Custom Software Apps & SharePoint Consulting

Save users valuable time with custom SharePoint Search

Matthew McDermott, a Microsoft SharePoint MVP, believes that every hour a developer dedicates to working on search saves 100 hours of end-user time.

SharePoint is a great tool for managing files, documents, and anything else you can put into a list, but if you aren’t careful you could end up with unmanageable lists and libraries (especially if documents are added frequently). One solution is to use views with different filters and groupings, or to split your data across different folders. Then the problem changes, if you don’t have all the details you need to traverse through the tree of views and folders you will have a very hard time finding documents.

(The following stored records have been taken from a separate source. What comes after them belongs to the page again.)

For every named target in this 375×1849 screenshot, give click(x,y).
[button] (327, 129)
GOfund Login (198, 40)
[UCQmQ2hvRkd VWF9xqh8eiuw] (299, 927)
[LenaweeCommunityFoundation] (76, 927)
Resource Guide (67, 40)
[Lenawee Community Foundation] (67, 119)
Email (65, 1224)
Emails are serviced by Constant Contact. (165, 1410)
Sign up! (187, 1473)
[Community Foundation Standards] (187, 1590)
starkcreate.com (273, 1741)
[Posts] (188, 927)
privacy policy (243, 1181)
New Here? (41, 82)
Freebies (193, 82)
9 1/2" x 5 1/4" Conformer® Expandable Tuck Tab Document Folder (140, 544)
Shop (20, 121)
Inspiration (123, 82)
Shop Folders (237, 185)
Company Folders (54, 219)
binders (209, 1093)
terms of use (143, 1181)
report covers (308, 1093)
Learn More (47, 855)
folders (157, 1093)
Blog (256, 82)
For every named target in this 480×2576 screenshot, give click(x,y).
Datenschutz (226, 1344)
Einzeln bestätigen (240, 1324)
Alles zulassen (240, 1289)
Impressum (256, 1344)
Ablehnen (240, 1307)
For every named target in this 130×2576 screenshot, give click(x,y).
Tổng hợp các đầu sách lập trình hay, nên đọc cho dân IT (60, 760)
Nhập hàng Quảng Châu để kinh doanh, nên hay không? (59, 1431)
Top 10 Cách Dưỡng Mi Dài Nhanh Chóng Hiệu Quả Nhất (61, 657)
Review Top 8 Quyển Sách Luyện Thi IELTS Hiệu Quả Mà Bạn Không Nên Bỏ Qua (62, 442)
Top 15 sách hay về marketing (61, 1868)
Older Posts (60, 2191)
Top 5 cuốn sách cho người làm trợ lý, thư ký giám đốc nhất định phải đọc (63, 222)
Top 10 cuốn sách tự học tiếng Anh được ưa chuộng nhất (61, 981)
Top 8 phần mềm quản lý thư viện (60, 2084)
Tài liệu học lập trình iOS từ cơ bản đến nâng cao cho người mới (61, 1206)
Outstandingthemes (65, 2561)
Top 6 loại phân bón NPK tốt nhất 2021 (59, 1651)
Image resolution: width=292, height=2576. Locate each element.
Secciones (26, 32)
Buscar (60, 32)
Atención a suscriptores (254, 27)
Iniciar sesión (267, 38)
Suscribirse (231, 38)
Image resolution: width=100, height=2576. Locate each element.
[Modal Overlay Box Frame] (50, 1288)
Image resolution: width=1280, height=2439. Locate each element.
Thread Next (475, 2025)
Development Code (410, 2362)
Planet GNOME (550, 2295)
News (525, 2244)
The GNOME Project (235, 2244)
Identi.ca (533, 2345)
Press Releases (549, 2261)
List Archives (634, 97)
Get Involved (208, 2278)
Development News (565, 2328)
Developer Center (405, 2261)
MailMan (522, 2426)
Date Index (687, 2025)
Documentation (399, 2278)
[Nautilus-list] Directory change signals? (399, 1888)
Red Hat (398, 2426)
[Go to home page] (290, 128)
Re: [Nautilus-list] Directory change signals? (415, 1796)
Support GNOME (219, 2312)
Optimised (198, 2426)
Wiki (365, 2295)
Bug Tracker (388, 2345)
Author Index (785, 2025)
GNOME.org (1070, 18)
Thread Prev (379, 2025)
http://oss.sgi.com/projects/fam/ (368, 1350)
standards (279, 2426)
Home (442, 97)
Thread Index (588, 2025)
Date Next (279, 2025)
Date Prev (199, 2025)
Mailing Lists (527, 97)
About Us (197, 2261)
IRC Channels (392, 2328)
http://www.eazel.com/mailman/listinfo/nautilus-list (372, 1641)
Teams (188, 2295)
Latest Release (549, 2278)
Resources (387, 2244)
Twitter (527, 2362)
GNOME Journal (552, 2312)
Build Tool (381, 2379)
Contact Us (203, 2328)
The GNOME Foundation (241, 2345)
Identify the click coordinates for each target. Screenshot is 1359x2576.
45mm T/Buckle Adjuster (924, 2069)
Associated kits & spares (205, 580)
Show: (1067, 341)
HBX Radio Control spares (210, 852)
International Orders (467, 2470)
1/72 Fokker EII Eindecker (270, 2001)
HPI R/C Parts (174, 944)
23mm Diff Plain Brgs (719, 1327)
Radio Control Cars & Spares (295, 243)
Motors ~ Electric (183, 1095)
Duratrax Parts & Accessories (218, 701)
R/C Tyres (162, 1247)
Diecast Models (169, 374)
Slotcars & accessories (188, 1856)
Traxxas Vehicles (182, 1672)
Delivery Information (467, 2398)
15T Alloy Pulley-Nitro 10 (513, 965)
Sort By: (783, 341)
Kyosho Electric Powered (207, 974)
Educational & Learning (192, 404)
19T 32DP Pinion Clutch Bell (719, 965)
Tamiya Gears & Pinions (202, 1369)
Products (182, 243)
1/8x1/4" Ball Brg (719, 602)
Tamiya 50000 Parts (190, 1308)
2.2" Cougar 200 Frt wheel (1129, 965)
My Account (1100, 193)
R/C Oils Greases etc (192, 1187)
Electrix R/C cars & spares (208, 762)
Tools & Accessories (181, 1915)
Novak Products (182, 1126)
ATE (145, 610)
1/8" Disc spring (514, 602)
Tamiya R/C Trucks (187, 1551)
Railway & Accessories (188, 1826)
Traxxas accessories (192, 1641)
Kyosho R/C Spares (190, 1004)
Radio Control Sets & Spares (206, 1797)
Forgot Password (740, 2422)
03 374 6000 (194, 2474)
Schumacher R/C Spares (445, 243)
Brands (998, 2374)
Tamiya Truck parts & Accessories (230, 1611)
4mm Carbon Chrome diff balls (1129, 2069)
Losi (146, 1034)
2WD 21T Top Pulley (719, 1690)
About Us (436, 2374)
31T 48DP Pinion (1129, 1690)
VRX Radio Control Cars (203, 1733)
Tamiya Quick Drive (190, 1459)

This is where SharePoint search crawls onto the stage. It is incredibly easy to get the SP search crawler to index your custom columns, and very simple to add them to an advanced search box. SP search is very scalable; adding more items just means it takes longer to perform a full crawl. On the other hand, views are limited to the View Threshold Limit (default is 5,000 items), and it is not suggested to increase that number too much. So it makes a lot of sense to utilize the search service especially if you plan for your document libraries to grow beyond 10,000 items.

Now for the fun stuff…

Adding Custom Columns as Searchable Properties

  1. Login to Central Admin
  2. Application Management -> Manage service applications
  3. Click on your Search Service
  4. Under Queries and Results click Metadata Properties

 

You should see something like the following:

This is where you can manage the SP software searchable properties. Also note that new properties will not be searchable until after a full crawl is performed.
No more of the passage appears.